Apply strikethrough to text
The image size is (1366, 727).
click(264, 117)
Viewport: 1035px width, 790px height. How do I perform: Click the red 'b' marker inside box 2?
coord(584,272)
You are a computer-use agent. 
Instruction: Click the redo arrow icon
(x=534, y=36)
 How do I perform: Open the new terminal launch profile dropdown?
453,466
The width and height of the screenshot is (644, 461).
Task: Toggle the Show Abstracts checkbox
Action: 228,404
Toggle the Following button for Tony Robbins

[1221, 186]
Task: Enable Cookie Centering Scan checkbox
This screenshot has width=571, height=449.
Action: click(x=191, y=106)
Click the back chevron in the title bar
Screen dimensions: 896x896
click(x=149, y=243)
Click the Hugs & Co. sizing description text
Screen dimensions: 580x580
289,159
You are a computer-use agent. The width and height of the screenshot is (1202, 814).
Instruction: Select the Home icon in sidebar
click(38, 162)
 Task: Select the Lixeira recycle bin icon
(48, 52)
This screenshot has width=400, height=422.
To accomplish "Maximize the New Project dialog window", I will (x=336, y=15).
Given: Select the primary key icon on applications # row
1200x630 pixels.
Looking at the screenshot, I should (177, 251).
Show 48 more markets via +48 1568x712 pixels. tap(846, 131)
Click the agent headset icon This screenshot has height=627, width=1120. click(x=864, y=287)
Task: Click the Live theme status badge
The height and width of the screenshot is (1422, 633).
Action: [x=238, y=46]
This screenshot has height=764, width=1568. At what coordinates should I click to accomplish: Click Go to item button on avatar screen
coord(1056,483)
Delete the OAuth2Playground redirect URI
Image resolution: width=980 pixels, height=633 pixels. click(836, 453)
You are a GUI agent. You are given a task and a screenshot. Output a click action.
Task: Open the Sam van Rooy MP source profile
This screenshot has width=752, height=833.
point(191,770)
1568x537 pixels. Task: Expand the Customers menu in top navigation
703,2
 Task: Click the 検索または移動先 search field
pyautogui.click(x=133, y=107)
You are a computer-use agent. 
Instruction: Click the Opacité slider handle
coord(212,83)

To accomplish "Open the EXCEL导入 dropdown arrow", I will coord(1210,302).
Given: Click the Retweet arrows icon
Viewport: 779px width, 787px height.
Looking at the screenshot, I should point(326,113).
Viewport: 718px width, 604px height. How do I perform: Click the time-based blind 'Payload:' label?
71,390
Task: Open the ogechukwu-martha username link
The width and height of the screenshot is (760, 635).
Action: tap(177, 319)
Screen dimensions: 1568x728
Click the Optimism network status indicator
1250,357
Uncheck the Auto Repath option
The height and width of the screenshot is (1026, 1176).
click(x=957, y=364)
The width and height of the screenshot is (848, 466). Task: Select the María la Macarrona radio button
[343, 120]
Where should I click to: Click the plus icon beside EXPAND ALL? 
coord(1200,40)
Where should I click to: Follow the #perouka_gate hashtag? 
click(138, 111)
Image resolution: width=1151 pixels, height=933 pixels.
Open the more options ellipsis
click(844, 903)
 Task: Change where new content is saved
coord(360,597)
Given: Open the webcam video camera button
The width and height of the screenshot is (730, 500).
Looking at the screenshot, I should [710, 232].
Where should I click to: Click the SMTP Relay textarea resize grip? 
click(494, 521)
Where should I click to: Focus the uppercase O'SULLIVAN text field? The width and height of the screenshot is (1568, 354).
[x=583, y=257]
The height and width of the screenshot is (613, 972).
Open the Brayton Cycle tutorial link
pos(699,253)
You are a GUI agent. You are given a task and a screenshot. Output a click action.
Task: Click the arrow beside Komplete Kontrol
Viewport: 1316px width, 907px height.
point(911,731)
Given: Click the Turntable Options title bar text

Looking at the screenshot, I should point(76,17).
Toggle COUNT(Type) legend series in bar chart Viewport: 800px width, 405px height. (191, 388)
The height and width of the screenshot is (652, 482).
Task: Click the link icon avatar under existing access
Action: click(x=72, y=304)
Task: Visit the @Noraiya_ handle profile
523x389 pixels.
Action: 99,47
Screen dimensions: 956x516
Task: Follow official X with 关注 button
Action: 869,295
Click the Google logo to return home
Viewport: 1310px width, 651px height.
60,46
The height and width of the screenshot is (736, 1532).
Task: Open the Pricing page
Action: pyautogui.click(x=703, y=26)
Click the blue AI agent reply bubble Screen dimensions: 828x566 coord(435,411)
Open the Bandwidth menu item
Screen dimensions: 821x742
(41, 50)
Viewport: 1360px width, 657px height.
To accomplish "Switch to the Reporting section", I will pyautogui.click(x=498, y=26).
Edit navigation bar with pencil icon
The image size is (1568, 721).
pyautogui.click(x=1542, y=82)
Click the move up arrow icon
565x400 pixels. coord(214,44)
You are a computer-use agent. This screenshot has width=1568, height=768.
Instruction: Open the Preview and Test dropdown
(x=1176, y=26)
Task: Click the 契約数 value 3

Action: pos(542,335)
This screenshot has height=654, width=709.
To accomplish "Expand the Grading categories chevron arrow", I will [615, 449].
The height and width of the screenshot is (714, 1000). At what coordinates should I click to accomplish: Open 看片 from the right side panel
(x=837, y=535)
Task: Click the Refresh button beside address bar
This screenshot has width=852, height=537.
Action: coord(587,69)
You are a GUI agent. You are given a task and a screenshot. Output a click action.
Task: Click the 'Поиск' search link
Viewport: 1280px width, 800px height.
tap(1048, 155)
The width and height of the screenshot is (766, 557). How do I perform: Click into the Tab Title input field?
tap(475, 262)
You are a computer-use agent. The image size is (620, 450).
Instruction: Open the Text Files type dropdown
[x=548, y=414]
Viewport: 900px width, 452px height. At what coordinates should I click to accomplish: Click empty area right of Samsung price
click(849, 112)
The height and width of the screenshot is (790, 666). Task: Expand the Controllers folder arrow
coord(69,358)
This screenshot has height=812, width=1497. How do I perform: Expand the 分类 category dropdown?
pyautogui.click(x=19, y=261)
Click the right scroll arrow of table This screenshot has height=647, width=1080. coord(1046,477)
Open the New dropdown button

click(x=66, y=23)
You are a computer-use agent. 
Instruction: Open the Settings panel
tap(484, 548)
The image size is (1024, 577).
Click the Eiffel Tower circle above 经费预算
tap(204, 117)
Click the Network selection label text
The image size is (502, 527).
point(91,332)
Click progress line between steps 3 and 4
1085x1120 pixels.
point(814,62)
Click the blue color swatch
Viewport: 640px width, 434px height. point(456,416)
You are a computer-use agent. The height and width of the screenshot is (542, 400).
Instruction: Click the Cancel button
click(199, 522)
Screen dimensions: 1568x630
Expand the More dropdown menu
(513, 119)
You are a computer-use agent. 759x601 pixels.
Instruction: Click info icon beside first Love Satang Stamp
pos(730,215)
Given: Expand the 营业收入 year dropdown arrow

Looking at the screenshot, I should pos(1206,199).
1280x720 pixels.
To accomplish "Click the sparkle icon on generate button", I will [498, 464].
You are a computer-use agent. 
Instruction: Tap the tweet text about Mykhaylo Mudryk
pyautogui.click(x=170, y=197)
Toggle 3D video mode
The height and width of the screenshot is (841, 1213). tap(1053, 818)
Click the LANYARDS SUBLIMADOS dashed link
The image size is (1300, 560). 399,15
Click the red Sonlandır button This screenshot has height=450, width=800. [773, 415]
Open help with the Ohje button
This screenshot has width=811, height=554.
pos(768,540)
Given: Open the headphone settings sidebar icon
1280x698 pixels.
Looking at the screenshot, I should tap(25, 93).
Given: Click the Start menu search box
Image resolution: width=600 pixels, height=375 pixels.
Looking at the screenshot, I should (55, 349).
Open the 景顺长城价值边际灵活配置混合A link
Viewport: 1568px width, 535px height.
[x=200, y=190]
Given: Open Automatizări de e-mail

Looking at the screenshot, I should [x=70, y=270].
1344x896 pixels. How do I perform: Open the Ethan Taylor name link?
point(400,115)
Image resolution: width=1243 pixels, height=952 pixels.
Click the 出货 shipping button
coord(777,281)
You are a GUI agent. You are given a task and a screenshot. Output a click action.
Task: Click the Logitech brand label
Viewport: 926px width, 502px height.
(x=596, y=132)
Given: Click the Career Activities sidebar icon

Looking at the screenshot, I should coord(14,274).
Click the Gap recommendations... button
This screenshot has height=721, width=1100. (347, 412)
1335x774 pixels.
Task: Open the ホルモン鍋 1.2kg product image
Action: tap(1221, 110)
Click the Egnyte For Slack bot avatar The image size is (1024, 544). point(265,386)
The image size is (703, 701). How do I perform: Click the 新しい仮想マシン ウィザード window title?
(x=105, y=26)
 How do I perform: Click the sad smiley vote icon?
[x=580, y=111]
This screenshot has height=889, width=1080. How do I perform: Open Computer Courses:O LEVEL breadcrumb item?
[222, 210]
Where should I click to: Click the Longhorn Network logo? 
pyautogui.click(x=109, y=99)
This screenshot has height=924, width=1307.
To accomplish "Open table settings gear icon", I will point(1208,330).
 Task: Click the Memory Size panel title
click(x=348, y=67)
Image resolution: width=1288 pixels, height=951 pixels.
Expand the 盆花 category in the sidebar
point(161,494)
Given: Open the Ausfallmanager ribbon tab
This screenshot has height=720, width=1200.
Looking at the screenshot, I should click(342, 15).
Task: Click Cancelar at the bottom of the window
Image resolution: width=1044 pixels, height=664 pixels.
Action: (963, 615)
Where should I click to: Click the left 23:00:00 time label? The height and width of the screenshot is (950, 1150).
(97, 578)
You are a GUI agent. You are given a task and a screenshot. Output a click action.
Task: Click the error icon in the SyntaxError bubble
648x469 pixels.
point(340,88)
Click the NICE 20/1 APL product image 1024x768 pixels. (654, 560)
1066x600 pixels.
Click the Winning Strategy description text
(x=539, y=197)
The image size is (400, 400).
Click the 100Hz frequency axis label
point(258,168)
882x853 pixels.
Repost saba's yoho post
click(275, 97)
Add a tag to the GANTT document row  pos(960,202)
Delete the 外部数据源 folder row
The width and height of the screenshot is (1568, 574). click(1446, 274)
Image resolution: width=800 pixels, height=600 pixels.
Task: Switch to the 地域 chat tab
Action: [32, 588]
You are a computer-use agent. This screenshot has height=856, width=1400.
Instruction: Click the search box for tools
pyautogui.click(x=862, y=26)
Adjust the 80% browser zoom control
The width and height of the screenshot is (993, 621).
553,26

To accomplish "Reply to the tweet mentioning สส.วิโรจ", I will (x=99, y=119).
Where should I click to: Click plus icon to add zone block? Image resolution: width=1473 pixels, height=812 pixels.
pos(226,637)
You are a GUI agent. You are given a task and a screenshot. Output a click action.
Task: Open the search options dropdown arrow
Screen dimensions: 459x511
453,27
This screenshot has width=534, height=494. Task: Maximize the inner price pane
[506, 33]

▶ Exercise:
Reproduce verbatim only the lines from the one holding "Task: Open the search options dropdown arrow" through the end of the records.

▶ Output for this exercise:
Task: Open the search options dropdown arrow
Screen dimensions: 459x511
453,27
This screenshot has width=534, height=494. Task: Maximize the inner price pane
[506, 33]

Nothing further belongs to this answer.